On Monday morning Abe and I packed up everyone early because Ammon woke up early. He probably woke up the entire yurt neighborhood, so we hustled to get everyone in the car quickly. With some hours before attractions opened, we went to the camp info center and talked to the most delightful information man.
He had no teeth, a jolly personality, and heaps of enthusiasm for his hometown. He convinced us that we had planned our itinerary all wrong and should spend the morning in Astoria. We altered our plans accordingly.
First we went to Battery Russell, which happened to be in the campground. Up until 9/11, it was the only place in the U.S. to have ever been attacked by a foreign power since…I forget the statistic. But apparently the Japanese fired on Battery Russell during WWII, and the captain in charge had everyone hold their fire. Because the U.S. did not return fire and give away the position of the fort, no lives were lost.
Today the fort creeped Abe and me out, although the kids seemed to find it interesting. It is completely abandoned, dark and dank, and a perfect place for people to do drugs and other things. I found a condom on the floor. Also, there are sheer drop-offs and warning signs to make sure your kids don’t fall down one of the drop-offs. We left pretty quickly.
Then we toured the also-now-closed army base there. It was inhabited by elk.
After saying hello and goodbye to our woodland friends, we headed to McDonald’s for a drive-thru breakfast. Our reliance on these quick meals is probably why I gained so much weight on the trip. Yikes.

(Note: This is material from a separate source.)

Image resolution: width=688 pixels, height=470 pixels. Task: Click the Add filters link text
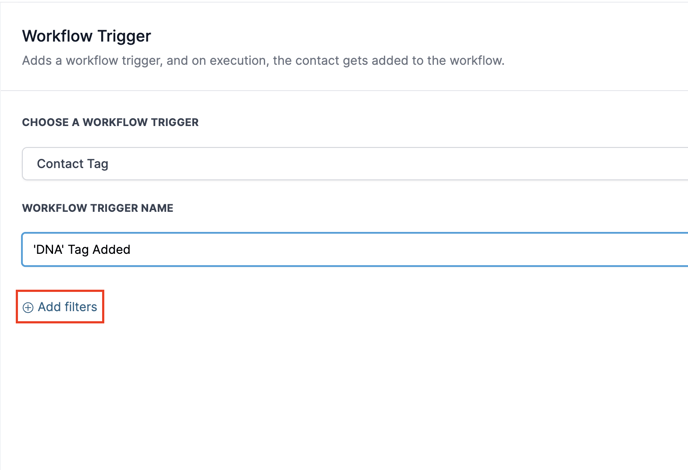click(67, 307)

Anyway, after driving through for our speedy breakfast, we headed to Fort Clatsop National Monument, where Lewis and Clark spent a terrible winter. It was so cold that they could not hunt except for a handful of days in a 175 day stretch (although my stats might be off because I am remembering this weeks later). They survived by eating maggoty meat. They only saw the sun six days in that whole winter (again, the stat is old and questionable in my brain).
The point is, they were a type of hardy that I can barely comprehend. The fort was very interesting, and I would have loved to have spent more time there. The ranger said we were the quickest tourists she had ever seen. (I thought we were speedy, but everyone else must spend an hour or more because I thought we did the place at least a little justice in our forty-minute stop!)